> _Instructions to follow_
Hand back each record exactly as you find it.

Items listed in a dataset
Start of Block

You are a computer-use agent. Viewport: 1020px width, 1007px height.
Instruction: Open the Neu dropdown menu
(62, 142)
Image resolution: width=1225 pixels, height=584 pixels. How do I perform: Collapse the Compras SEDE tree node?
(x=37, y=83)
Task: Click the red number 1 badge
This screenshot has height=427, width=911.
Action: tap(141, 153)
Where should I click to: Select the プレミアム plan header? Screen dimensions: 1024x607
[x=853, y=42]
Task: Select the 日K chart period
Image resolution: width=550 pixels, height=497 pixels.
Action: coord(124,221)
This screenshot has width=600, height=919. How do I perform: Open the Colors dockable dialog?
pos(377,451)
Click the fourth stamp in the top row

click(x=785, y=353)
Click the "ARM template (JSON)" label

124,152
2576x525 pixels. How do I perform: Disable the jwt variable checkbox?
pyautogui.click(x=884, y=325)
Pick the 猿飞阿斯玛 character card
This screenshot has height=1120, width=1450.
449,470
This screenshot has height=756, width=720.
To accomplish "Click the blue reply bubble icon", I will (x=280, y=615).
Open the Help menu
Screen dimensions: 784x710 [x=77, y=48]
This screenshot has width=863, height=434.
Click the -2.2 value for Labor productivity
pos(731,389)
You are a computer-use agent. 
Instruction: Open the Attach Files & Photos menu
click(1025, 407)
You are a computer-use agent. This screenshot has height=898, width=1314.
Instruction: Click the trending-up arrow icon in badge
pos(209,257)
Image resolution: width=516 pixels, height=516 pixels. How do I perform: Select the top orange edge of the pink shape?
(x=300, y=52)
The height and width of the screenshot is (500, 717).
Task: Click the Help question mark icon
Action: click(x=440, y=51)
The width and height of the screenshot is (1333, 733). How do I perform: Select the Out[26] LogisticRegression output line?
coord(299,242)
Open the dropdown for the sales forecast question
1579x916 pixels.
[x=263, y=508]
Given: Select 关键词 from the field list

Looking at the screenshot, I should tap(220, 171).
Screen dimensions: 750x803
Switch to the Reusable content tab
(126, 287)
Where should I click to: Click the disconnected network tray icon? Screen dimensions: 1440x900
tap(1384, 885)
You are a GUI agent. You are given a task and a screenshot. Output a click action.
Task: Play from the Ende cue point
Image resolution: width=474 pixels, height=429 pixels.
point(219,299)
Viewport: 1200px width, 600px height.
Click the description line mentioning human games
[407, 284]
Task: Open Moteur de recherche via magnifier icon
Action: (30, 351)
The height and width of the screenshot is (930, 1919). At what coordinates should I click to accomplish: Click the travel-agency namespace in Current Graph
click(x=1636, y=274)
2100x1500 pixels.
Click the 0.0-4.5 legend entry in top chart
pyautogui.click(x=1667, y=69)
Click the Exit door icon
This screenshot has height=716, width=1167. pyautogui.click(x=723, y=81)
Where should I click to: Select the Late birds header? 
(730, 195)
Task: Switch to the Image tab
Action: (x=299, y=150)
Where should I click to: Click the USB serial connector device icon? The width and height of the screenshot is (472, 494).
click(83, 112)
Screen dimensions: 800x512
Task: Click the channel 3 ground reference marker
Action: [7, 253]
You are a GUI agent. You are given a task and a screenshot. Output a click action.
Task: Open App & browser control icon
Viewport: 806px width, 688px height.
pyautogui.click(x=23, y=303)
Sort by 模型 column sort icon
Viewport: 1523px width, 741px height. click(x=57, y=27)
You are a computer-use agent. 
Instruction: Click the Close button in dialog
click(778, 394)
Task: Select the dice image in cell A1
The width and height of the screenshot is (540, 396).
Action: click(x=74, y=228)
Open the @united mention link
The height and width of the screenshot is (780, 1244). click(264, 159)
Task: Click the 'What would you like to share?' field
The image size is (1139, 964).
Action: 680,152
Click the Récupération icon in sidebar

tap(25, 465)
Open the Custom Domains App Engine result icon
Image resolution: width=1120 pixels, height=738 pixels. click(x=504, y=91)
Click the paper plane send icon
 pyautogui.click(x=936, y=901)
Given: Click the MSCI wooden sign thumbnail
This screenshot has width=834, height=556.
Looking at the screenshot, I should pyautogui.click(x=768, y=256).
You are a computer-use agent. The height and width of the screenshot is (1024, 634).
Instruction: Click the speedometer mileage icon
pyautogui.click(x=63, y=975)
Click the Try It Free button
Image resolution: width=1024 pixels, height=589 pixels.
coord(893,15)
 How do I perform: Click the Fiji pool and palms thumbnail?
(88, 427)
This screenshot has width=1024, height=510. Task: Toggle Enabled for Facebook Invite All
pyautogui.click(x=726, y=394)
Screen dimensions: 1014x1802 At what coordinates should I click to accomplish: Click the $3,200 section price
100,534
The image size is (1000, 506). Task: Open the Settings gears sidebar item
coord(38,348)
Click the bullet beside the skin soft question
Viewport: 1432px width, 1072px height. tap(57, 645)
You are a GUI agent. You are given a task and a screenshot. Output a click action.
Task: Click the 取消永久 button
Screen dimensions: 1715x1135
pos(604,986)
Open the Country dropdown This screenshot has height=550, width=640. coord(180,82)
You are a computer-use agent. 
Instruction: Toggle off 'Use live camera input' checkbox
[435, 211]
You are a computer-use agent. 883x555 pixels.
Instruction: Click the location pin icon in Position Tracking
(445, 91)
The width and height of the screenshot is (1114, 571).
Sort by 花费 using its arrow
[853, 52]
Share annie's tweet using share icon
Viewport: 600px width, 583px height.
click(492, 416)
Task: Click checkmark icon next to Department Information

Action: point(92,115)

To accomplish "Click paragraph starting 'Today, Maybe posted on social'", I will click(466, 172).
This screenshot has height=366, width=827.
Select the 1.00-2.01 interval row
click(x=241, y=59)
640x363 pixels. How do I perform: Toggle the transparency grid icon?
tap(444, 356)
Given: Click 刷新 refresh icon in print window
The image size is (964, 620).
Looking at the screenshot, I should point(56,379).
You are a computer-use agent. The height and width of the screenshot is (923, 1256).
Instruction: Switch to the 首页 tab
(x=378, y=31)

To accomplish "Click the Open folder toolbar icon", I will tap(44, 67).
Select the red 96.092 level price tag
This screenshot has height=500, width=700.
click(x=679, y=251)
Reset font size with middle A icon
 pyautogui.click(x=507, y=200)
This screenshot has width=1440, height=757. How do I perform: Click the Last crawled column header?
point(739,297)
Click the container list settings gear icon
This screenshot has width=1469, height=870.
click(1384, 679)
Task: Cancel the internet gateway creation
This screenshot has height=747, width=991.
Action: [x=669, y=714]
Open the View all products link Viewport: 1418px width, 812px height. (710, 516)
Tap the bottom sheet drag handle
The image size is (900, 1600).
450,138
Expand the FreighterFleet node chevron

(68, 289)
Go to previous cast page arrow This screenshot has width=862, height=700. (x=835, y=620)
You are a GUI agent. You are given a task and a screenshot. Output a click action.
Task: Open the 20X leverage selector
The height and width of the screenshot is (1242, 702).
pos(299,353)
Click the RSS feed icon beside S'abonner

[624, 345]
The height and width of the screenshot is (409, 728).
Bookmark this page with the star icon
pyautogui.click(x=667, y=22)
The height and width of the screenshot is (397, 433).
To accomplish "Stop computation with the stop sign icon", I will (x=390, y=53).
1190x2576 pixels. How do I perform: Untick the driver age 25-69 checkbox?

End of Block

> _Answer for the task_
You are a computer-use agent. Viewport: 1020px width, 1007px height.
Instruction: Open the Neu dropdown menu
(62, 142)
Image resolution: width=1225 pixels, height=584 pixels. How do I perform: Collapse the Compras SEDE tree node?
(x=37, y=83)
Task: Click the red number 1 badge
This screenshot has height=427, width=911.
Action: tap(141, 153)
Where should I click to: Select the プレミアム plan header? Screen dimensions: 1024x607
[x=853, y=42]
Task: Select the 日K chart period
Image resolution: width=550 pixels, height=497 pixels.
Action: coord(124,221)
This screenshot has width=600, height=919. How do I perform: Open the Colors dockable dialog?
pos(377,451)
Click the fourth stamp in the top row

click(x=785, y=353)
Click the "ARM template (JSON)" label

124,152
2576x525 pixels. How do I perform: Disable the jwt variable checkbox?
pyautogui.click(x=884, y=325)
Pick the 猿飞阿斯玛 character card
This screenshot has height=1120, width=1450.
449,470
This screenshot has height=756, width=720.
To accomplish "Click the blue reply bubble icon", I will (x=280, y=615).
Open the Help menu
Screen dimensions: 784x710 [x=77, y=48]
This screenshot has width=863, height=434.
Click the -2.2 value for Labor productivity
pos(731,389)
You are a computer-use agent. 
Instruction: Open the Attach Files & Photos menu
click(1025, 407)
You are a computer-use agent. This screenshot has height=898, width=1314.
Instruction: Click the trending-up arrow icon in badge
pos(209,257)
Image resolution: width=516 pixels, height=516 pixels. How do I perform: Select the top orange edge of the pink shape?
(x=300, y=52)
The height and width of the screenshot is (500, 717).
Task: Click the Help question mark icon
Action: click(x=440, y=51)
The width and height of the screenshot is (1333, 733). How do I perform: Select the Out[26] LogisticRegression output line?
coord(299,242)
Open the dropdown for the sales forecast question
1579x916 pixels.
[x=263, y=508]
Given: Select 关键词 from the field list

Looking at the screenshot, I should tap(220, 171).
Screen dimensions: 750x803
Switch to the Reusable content tab
(126, 287)
Where should I click to: Click the disconnected network tray icon? Screen dimensions: 1440x900
tap(1384, 885)
You are a GUI agent. You are given a task and a screenshot. Output a click action.
Task: Play from the Ende cue point
Image resolution: width=474 pixels, height=429 pixels.
point(219,299)
Viewport: 1200px width, 600px height.
Click the description line mentioning human games
[407, 284]
Task: Open Moteur de recherche via magnifier icon
Action: (30, 351)
The height and width of the screenshot is (930, 1919). At what coordinates should I click to accomplish: Click the travel-agency namespace in Current Graph
click(x=1636, y=274)
2100x1500 pixels.
Click the 0.0-4.5 legend entry in top chart
pyautogui.click(x=1667, y=69)
Click the Exit door icon
This screenshot has height=716, width=1167. pyautogui.click(x=723, y=81)
Where should I click to: Select the Late birds header? 
(730, 195)
Task: Switch to the Image tab
Action: (x=299, y=150)
Where should I click to: Click the USB serial connector device icon? The width and height of the screenshot is (472, 494).
click(83, 112)
Screen dimensions: 800x512
Task: Click the channel 3 ground reference marker
Action: [7, 253]
You are a GUI agent. You are given a task and a screenshot. Output a click action.
Task: Open App & browser control icon
Viewport: 806px width, 688px height.
pyautogui.click(x=23, y=303)
Sort by 模型 column sort icon
Viewport: 1523px width, 741px height. click(x=57, y=27)
You are a computer-use agent. 
Instruction: Click the Close button in dialog
click(778, 394)
Task: Select the dice image in cell A1
The width and height of the screenshot is (540, 396).
Action: click(x=74, y=228)
Open the @united mention link
The height and width of the screenshot is (780, 1244). click(264, 159)
Task: Click the 'What would you like to share?' field
The image size is (1139, 964).
Action: 680,152
Click the Récupération icon in sidebar

tap(25, 465)
Open the Custom Domains App Engine result icon
Image resolution: width=1120 pixels, height=738 pixels. click(x=504, y=91)
Click the paper plane send icon
 pyautogui.click(x=936, y=901)
Given: Click the MSCI wooden sign thumbnail
This screenshot has width=834, height=556.
Looking at the screenshot, I should pyautogui.click(x=768, y=256).
You are a computer-use agent. The height and width of the screenshot is (1024, 634).
Instruction: Click the speedometer mileage icon
pyautogui.click(x=63, y=975)
Click the Try It Free button
Image resolution: width=1024 pixels, height=589 pixels.
coord(893,15)
 How do I perform: Click the Fiji pool and palms thumbnail?
(88, 427)
This screenshot has width=1024, height=510. Task: Toggle Enabled for Facebook Invite All
pyautogui.click(x=726, y=394)
Screen dimensions: 1014x1802 At what coordinates should I click to accomplish: Click the $3,200 section price
100,534
The image size is (1000, 506). Task: Open the Settings gears sidebar item
coord(38,348)
Click the bullet beside the skin soft question
Viewport: 1432px width, 1072px height. tap(57, 645)
You are a GUI agent. You are given a task and a screenshot. Output a click action.
Task: Click the 取消永久 button
Screen dimensions: 1715x1135
pos(604,986)
Open the Country dropdown This screenshot has height=550, width=640. coord(180,82)
You are a computer-use agent. 
Instruction: Toggle off 'Use live camera input' checkbox
[435, 211]
You are a computer-use agent. 883x555 pixels.
Instruction: Click the location pin icon in Position Tracking
(445, 91)
The width and height of the screenshot is (1114, 571).
Sort by 花费 using its arrow
[853, 52]
Share annie's tweet using share icon
Viewport: 600px width, 583px height.
click(492, 416)
Task: Click checkmark icon next to Department Information

Action: point(92,115)

To accomplish "Click paragraph starting 'Today, Maybe posted on social'", I will click(466, 172).
This screenshot has height=366, width=827.
Select the 1.00-2.01 interval row
click(x=241, y=59)
640x363 pixels. How do I perform: Toggle the transparency grid icon?
tap(444, 356)
Given: Click 刷新 refresh icon in print window
The image size is (964, 620).
Looking at the screenshot, I should point(56,379).
You are a computer-use agent. The height and width of the screenshot is (923, 1256).
Instruction: Switch to the 首页 tab
(x=378, y=31)

To accomplish "Click the Open folder toolbar icon", I will tap(44, 67).
Select the red 96.092 level price tag
This screenshot has height=500, width=700.
click(x=679, y=251)
Reset font size with middle A icon
 pyautogui.click(x=507, y=200)
This screenshot has width=1440, height=757. How do I perform: Click the Last crawled column header?
point(739,297)
Click the container list settings gear icon
This screenshot has width=1469, height=870.
click(1384, 679)
Task: Cancel the internet gateway creation
This screenshot has height=747, width=991.
Action: [x=669, y=714]
Open the View all products link Viewport: 1418px width, 812px height. (710, 516)
Tap the bottom sheet drag handle
The image size is (900, 1600).
450,138
Expand the FreighterFleet node chevron

(68, 289)
Go to previous cast page arrow This screenshot has width=862, height=700. (x=835, y=620)
You are a GUI agent. You are given a task and a screenshot. Output a click action.
Task: Open the 20X leverage selector
The height and width of the screenshot is (1242, 702).
pos(299,353)
Click the RSS feed icon beside S'abonner

[624, 345]
The height and width of the screenshot is (409, 728).
Bookmark this page with the star icon
pyautogui.click(x=667, y=22)
The height and width of the screenshot is (397, 433).
To accomplish "Stop computation with the stop sign icon", I will (x=390, y=53).
1190x2576 pixels. How do I perform: Untick the driver age 25-69 checkbox?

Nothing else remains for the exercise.